Data items
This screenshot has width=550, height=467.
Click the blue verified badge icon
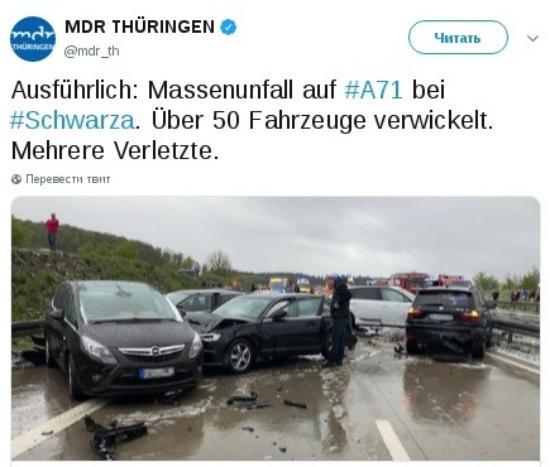228,27
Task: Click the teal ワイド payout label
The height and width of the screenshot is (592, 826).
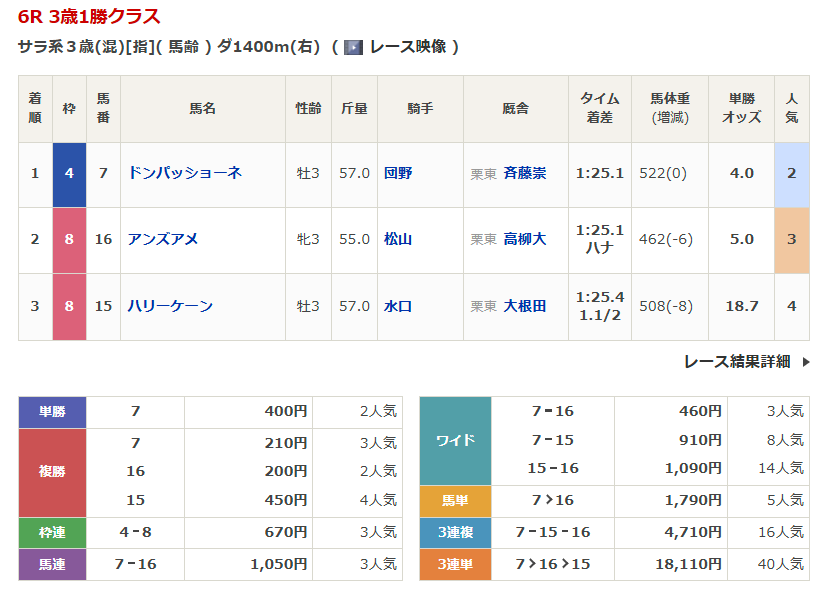Action: point(455,440)
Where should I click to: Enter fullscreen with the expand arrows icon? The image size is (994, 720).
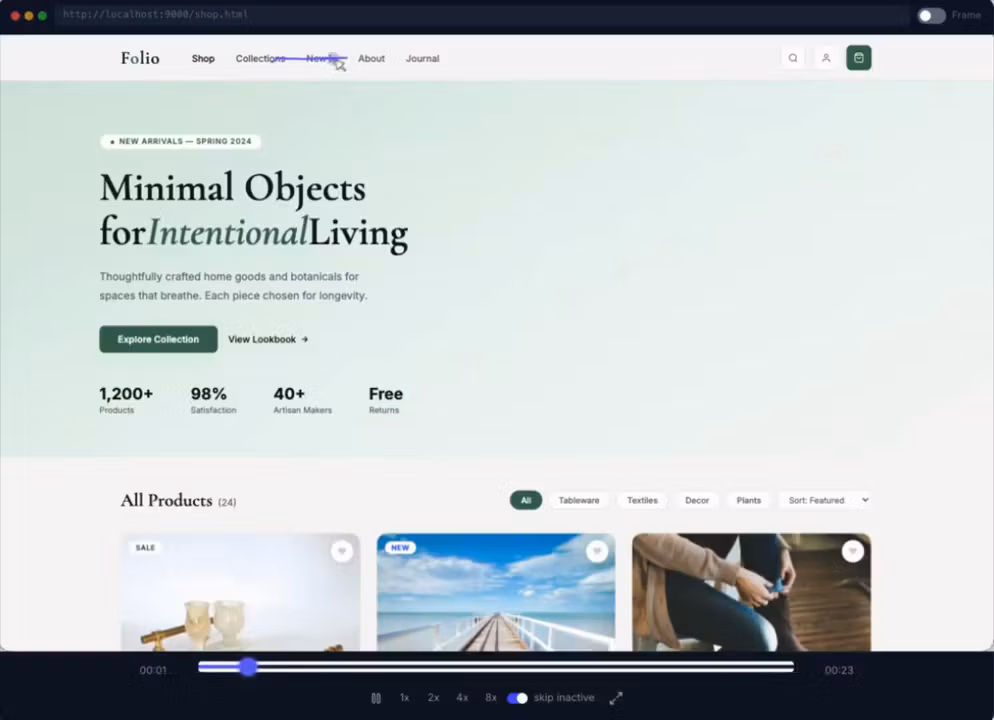(616, 698)
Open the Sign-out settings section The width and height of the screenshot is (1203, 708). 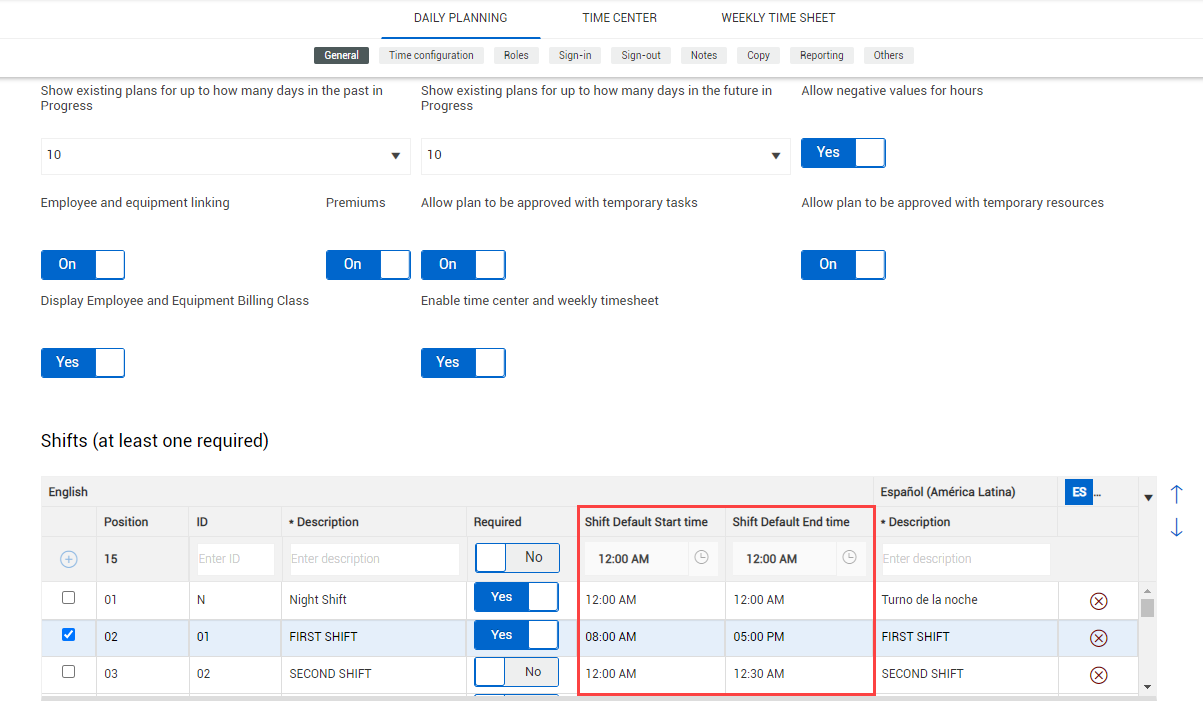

→ **BRIEF**
Each entry should be transcribed exactly as given, with pictures omitted.

→ **WRITTEN SOLUTION**
This screenshot has width=550, height=467.
Click the blue verified badge icon
228,27
Task: Click the teal ワイド payout label
The height and width of the screenshot is (592, 826).
Action: point(455,440)
Where should I click to: Enter fullscreen with the expand arrows icon? The image size is (994, 720).
(616, 698)
Open the Sign-out settings section The width and height of the screenshot is (1203, 708). 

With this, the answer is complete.